How do you write $4x-2y=-1$ in standard form?

Answer 1

Hint: We recall the three forms of writing a linear equation: the general form $ax+by+c=0$, the slope intercept form $y=mx+c$ and the standard form $ax+by=c$. We compare the given equation $4x-2y=-1$ and try to match the different forms equation with it.

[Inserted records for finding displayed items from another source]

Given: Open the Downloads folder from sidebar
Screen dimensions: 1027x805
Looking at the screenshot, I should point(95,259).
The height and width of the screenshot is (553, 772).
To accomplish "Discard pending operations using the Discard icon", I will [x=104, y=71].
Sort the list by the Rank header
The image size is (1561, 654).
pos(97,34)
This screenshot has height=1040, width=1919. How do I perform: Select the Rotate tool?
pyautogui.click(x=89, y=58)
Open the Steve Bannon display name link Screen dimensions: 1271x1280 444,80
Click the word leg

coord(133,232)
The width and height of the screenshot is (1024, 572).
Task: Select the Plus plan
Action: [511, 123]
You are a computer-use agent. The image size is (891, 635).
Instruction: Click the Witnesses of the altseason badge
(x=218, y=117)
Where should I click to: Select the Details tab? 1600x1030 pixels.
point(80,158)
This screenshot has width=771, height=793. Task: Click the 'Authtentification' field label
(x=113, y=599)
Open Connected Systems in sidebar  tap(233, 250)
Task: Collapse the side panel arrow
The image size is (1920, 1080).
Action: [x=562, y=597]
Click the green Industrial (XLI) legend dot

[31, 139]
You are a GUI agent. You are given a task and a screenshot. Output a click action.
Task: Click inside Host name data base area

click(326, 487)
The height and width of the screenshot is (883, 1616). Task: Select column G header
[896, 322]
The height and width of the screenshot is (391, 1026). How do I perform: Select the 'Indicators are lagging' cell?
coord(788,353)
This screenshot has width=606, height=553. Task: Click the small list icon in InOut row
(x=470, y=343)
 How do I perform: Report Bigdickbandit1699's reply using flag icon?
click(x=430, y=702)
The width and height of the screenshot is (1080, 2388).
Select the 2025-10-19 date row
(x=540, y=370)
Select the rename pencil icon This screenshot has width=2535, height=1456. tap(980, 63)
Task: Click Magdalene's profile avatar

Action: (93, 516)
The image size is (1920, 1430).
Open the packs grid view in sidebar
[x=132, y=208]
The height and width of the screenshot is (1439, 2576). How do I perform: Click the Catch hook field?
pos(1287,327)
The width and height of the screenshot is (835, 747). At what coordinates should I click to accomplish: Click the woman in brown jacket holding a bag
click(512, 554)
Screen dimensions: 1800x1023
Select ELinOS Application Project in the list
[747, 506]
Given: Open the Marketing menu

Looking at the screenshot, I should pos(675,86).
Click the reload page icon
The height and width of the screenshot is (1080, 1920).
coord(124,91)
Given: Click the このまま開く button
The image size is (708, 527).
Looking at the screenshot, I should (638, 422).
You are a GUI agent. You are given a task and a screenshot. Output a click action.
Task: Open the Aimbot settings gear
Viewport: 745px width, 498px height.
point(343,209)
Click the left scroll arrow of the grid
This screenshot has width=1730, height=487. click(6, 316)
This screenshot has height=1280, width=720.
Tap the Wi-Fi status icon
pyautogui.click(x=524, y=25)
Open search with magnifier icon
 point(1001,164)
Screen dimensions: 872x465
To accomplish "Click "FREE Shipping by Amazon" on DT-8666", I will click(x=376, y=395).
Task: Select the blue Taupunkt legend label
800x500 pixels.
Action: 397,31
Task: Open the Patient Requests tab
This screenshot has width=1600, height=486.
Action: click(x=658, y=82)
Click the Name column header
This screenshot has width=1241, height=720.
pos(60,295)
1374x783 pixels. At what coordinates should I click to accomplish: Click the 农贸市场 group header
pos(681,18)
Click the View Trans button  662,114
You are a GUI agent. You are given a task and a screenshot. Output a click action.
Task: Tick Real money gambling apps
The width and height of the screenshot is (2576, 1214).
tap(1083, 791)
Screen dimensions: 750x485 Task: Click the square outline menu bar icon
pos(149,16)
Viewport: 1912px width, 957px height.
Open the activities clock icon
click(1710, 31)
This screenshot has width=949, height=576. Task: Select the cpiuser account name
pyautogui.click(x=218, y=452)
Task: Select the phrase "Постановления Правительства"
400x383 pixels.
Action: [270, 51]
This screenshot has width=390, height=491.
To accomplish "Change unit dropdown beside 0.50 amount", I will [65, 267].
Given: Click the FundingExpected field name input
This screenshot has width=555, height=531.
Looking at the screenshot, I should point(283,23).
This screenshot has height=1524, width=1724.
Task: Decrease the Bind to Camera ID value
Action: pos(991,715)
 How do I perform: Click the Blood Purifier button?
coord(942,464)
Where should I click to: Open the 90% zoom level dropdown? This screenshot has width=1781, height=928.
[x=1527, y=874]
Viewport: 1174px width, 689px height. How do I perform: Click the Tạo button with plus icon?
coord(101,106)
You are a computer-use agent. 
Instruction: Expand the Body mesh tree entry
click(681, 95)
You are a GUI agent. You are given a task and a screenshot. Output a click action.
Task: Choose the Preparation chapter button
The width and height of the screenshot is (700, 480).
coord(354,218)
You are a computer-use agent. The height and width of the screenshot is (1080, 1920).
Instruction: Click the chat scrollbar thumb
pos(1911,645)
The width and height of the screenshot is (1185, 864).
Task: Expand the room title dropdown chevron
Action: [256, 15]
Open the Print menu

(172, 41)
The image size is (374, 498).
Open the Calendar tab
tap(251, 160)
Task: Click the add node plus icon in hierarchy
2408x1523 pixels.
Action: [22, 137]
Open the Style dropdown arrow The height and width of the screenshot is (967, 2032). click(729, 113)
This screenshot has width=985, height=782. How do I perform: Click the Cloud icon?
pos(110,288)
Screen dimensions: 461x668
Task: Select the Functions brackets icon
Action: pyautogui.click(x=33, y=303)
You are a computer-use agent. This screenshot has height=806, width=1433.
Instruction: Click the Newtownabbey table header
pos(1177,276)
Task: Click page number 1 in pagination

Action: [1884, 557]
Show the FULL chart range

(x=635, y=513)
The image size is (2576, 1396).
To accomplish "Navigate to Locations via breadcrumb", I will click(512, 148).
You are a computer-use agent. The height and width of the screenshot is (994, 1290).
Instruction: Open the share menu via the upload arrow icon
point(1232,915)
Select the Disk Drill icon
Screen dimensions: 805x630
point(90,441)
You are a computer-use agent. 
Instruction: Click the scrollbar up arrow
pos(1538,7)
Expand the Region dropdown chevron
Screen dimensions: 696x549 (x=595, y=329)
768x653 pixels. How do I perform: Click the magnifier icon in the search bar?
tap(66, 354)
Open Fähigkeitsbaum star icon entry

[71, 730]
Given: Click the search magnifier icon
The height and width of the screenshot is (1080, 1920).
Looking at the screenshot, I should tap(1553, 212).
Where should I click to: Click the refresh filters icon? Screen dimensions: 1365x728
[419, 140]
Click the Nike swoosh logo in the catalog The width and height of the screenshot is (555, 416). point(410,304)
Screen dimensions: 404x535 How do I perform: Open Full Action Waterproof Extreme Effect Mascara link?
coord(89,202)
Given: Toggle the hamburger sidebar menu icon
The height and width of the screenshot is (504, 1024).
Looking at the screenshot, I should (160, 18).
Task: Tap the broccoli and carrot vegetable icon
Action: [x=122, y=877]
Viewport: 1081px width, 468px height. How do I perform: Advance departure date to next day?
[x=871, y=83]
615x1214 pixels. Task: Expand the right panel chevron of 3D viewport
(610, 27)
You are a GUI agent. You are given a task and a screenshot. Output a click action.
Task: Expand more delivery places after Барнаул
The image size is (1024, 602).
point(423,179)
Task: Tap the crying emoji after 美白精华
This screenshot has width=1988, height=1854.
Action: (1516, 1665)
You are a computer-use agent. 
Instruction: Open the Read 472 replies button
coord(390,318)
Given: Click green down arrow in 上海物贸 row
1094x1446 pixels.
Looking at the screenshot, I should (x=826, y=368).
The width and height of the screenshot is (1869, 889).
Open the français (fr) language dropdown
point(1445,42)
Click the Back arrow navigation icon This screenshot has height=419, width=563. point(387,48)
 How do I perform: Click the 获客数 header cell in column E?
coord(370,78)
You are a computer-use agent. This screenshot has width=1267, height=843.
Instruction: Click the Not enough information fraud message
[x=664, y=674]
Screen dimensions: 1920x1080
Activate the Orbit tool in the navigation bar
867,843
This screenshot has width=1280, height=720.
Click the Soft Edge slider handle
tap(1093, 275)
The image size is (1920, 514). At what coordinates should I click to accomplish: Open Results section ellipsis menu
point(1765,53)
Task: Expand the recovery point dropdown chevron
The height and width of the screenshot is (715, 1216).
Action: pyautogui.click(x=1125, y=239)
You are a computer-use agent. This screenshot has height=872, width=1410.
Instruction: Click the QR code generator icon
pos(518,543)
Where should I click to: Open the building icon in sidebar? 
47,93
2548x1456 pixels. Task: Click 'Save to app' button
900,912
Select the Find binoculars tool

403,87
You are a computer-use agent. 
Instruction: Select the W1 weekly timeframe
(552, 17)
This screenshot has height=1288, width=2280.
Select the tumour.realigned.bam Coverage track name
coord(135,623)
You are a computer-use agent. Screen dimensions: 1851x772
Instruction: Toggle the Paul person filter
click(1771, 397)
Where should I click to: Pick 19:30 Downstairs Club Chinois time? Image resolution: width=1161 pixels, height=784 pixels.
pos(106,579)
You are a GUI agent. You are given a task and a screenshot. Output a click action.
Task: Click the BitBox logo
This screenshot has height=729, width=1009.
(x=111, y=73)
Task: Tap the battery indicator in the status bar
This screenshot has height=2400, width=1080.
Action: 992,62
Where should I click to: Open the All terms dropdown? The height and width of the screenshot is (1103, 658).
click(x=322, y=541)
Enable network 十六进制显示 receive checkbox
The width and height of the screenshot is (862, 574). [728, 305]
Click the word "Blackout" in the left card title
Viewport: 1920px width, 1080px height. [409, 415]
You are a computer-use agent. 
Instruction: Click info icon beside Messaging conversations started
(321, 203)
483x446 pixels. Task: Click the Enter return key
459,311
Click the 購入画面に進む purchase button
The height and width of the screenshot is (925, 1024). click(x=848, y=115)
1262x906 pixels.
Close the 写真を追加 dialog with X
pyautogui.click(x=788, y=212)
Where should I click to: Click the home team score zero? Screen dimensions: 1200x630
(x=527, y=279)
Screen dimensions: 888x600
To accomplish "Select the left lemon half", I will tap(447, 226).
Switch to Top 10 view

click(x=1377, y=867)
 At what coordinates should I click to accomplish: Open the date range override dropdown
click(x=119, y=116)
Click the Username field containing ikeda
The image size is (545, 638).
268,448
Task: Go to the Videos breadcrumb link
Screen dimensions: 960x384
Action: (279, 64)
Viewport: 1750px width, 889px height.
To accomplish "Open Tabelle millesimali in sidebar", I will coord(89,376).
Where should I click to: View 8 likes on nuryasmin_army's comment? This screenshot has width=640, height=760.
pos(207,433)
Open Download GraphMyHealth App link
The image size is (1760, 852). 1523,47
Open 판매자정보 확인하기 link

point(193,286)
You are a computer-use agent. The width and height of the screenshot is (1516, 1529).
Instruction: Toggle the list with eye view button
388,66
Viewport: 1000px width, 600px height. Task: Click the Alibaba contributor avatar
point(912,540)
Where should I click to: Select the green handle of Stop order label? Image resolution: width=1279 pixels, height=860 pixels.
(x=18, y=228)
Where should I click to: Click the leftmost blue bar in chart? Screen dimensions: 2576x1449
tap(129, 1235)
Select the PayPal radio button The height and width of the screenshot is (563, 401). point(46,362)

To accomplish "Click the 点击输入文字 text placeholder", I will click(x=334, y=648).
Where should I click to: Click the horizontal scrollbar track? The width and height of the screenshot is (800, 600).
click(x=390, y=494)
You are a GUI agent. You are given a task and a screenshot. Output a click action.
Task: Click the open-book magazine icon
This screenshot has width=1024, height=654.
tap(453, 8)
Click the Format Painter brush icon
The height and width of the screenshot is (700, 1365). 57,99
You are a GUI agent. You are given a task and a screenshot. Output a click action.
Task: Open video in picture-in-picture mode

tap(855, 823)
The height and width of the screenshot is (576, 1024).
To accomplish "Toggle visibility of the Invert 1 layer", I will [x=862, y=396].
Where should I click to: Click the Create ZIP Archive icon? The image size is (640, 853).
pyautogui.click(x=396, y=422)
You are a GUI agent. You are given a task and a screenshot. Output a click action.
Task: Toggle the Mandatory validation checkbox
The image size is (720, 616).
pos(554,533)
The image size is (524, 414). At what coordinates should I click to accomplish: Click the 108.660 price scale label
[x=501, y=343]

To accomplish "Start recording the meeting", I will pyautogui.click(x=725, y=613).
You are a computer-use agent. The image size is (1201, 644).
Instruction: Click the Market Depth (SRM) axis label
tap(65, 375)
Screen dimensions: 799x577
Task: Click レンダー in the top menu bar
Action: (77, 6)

Complete step by step answer:
We know that equation is a mathematical statement which involves equality between two algebraic expressions. The algebraic expressions contain unknowns called variables like $x,y,z$ and known constants. The highest power on any variable is called its degree.
We know that a linear equation is an equation with degree 1 with two variables $x,y$ has the general form
\[ax+by+c=0\]
Here $a,b,c$ have to be real numbers and $a,b$ cannot be zero. We know from the Cartesian coordinate system that every linear equation can be represented as a line. If the line is inclined with positive $x-$axis at an angle $\theta $ then its slope is given by $m=\tan \theta $ and if it cuts $y-$axis at a point $\left( 0,c \right)$ from the origin the $y-$intercept is given by $c$. The slope-intercept form of equation is given by
\[y=mx+c\]
We know that the standard form of linear equation otherwise also known as intercept form is written with constant $c$ on the right of equality sign as
\[ax+by=c\]
It is called intercept form too because the $x$ and $y-$ are obtained as $\dfrac{c}{a},\dfrac{c}{b}$ at the points$\left( \dfrac{c}{a},0 \right),\left( 0,\dfrac{c}{b} \right)$. We are given in the question the following equation
\[4x-2y=-1\]
We see that the above equation is in the form $ax+by=c$ where $a=4,b=-2,c=-1$. So the given equation is already in standard from and we do not need to convert it. \[\]

Note:
We note that we need at least 2 linear equations in two variables to find a unique solution. The standard form of the equation is useful while using elimination methods to solve the equations. We can convert an equation in general from $ax+by+{{c}^{'}}=0$ to slope point $y=mx+c$ from using $m=\dfrac{-a}{b},c=\dfrac{-{{c}^{'}}}{b}$.